* **Extract to read**:
========

The 2015 Living Tradition Award honors Dr. Adriaan Peperzak.
About Adriaan Peperzak
Adriaan Theodoor Peperzak was born in Java (Indonesia) as a Dutch citizen. He studied philosophy in Venraai and theology in Alverna and Weert (The Netherlands). He obtained a licentiate in philosophy at the Higher Institute of Philosophy of Louvain University (Belgium) and a PhD in the Humanities at the University of Paris (Sorbonne). His doctoral dissertation, Le jeune Hegel et la vision morale du monde (director: Paul Ricoeur), was published in 1960 and again in 1969.
Peperzak taught at various universities of The Netherlands (including those of Amsterdam, Utrecht, and Nijmegen) and, as visiting professor, at the universities of Bandung (Indonesia), Mallorca (Spain), the Scuola Normale of Pisa (Italia), the Istituto degli Studi Filosofici of Naples (Italia), the University of Nice (France), Duquesne University (Pittsburgh), Pennsylvania State University (State College), Boston College, Loyola University Chicago, Villanova University, and Stanford University, and he lectured at many others. Dr. Peperzak was until recently the Arthur J. Schmitt Professor of Philosophy in the Department of Philosophy here at Loyola University Chicago.

========

* **Material provided**:
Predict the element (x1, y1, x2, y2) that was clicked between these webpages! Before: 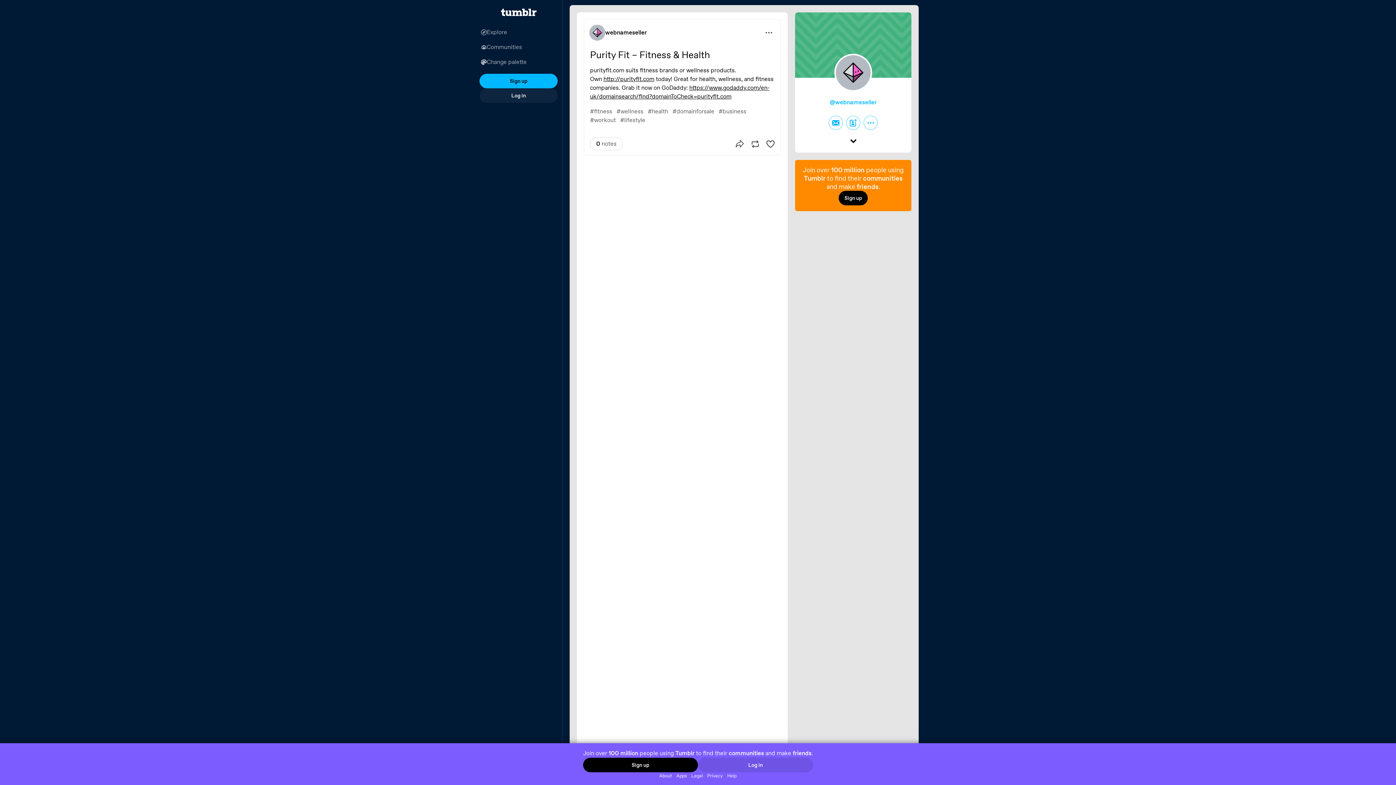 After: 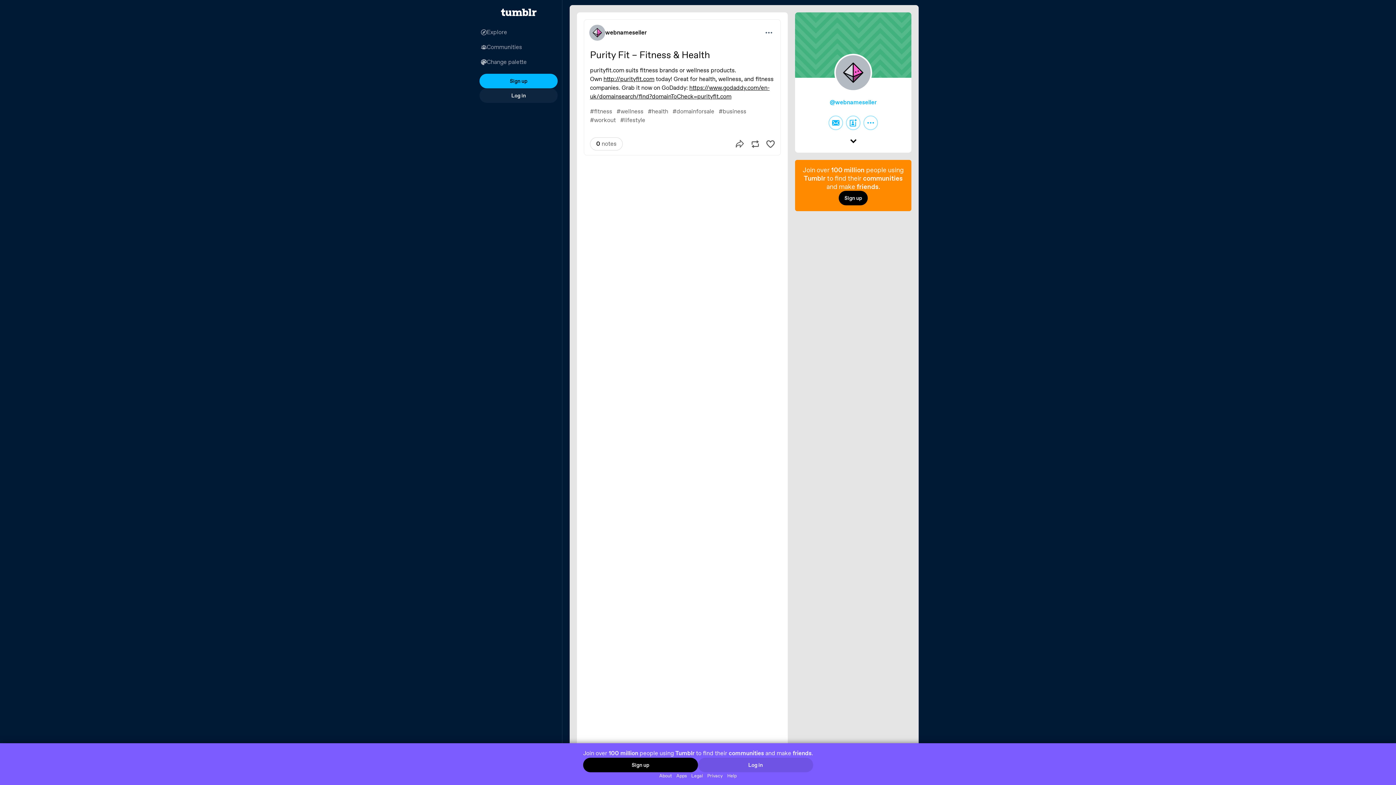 Action: label: http://purityfit.com bbox: (603, 75, 654, 82)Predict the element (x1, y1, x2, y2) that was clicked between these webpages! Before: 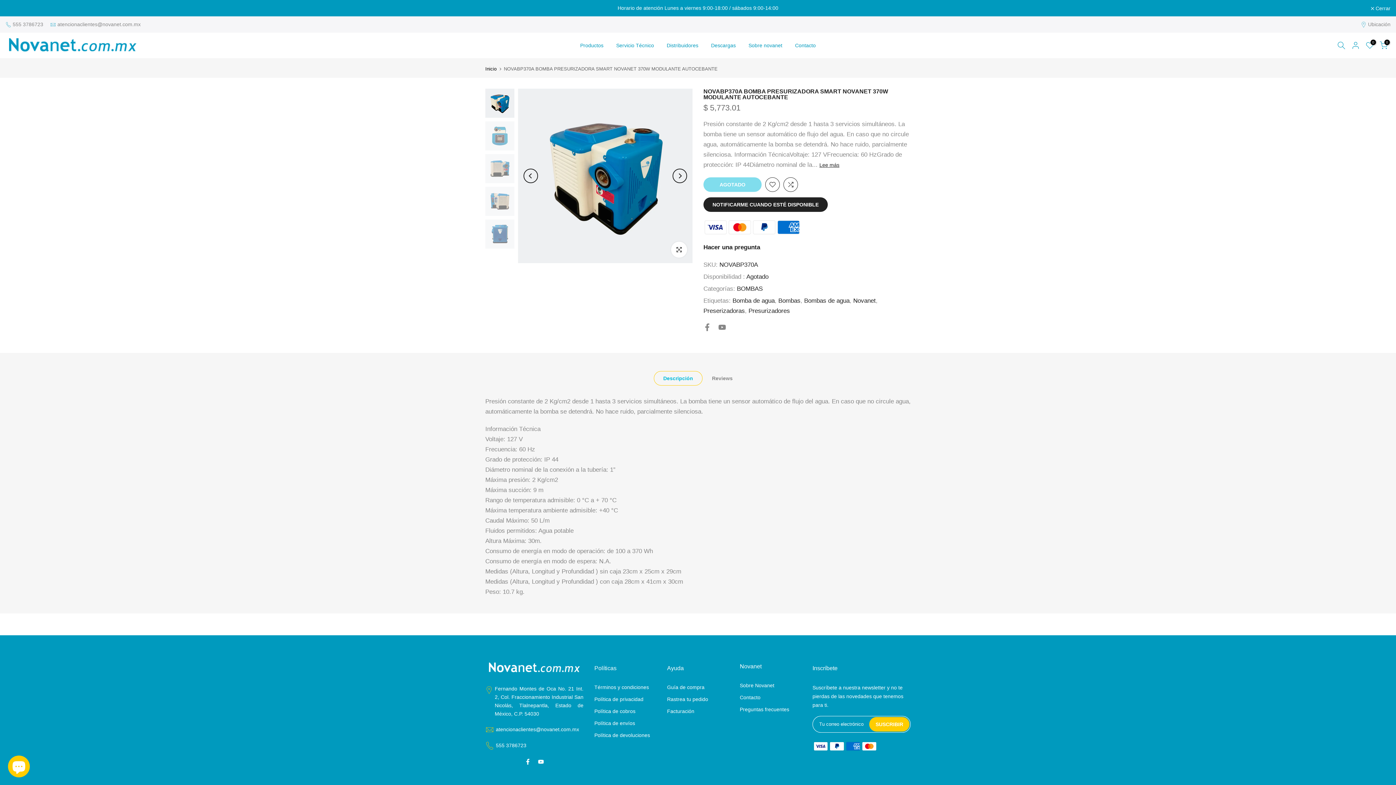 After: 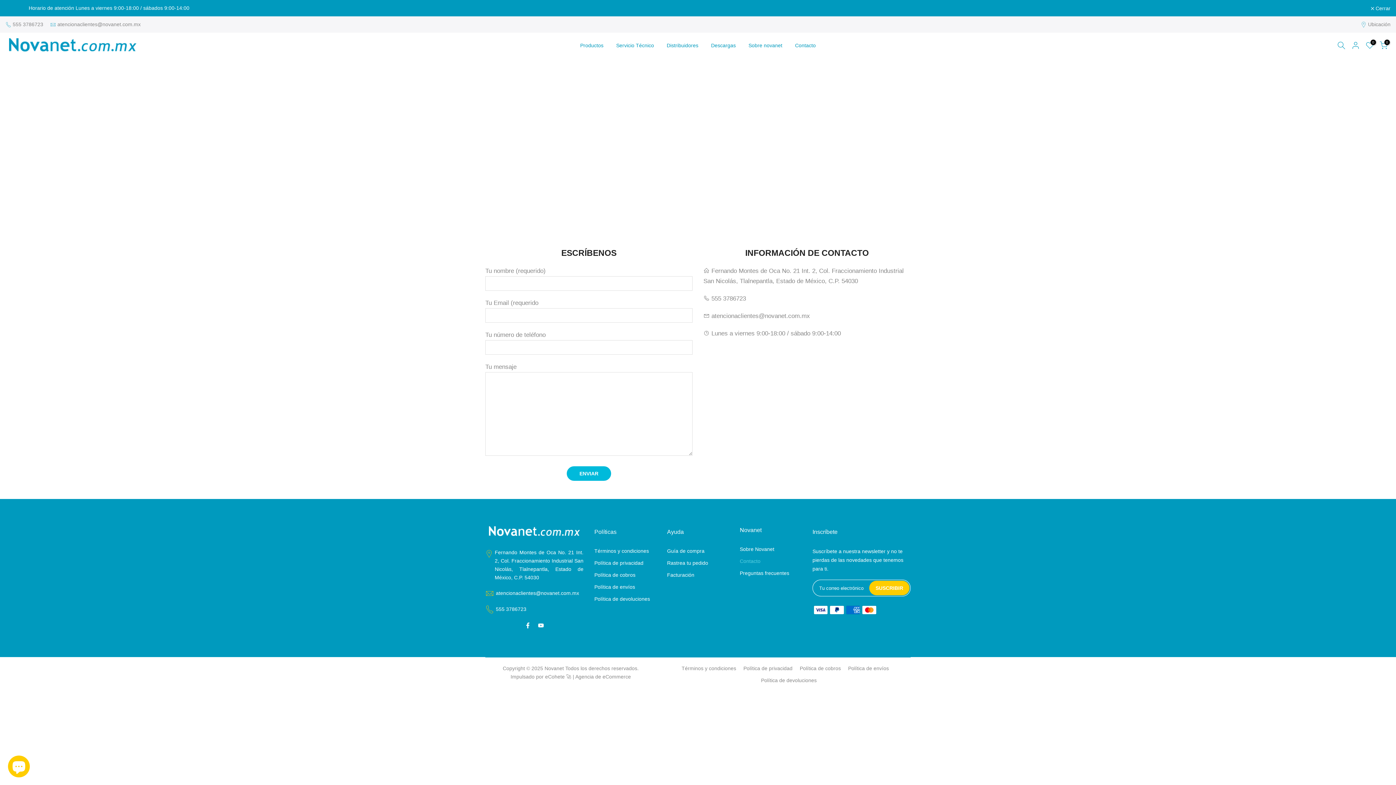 Action: label: Contacto bbox: (788, 41, 822, 49)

========

* **Instruction 1**: In the profile of Adriaan Peperzak, who directed his doctoral dissertation?
* **Instruction 2**: Reproduce word for word the part of the Adriaan Peperzak profile from "Peperzak taught at" to "Loyola University Chicago.".
* **Instruction 3**: Write the next part of the profile of Adriaan Peperzak, starting after its final sentence.

* **Answer 1**: Paul Ricoeur

* **Answer 2**:
Peperzak taught at various universities of The Netherlands (including those of Amsterdam, Utrecht, and Nijmegen) and, as visiting professor, at the universities of Bandung (Indonesia), Mallorca (Spain), the Scuola Normale of Pisa (Italia), the Istituto degli Studi Filosofici of Naples (Italia), the University of Nice (France), Duquesne University (Pittsburgh), Pennsylvania State University (State College), Boston College, Loyola University Chicago, Villanova University, and Stanford University, and he lectured at many others. Dr. Peperzak was until recently the Arthur J. Schmitt Professor of Philosophy in the Department of Philosophy here at Loyola University Chicago.

* **Answer 3**:
His research in the history of philosophy has focused on Hegel (six books and numerous articles) and Emmanuel Levinas (two books and three others edited). He also published on Plato, Aristotle, Bonaventura, Descartes, Heidegger, and Ricoeur, and on thematic questions in ethics, social and political philosophy, metaphilosophy, and philosophy of religion.
"Professor Peperzak’s scholarship is breath-taking in its quantity, its quality, and its audacity. In Professor Peperzak’s judgment, philosophy cannot really be separated from one’s convictions, especially one’s convictions of faith ... It is only proper, then, that we recognize Professor Peperzak for his extraordinary career and his powerful presence in our Loyola community of faith and philosophy."
~Dr. Mark H. Waymack (Chair, Department of Philosophy, Loyola University Chicago)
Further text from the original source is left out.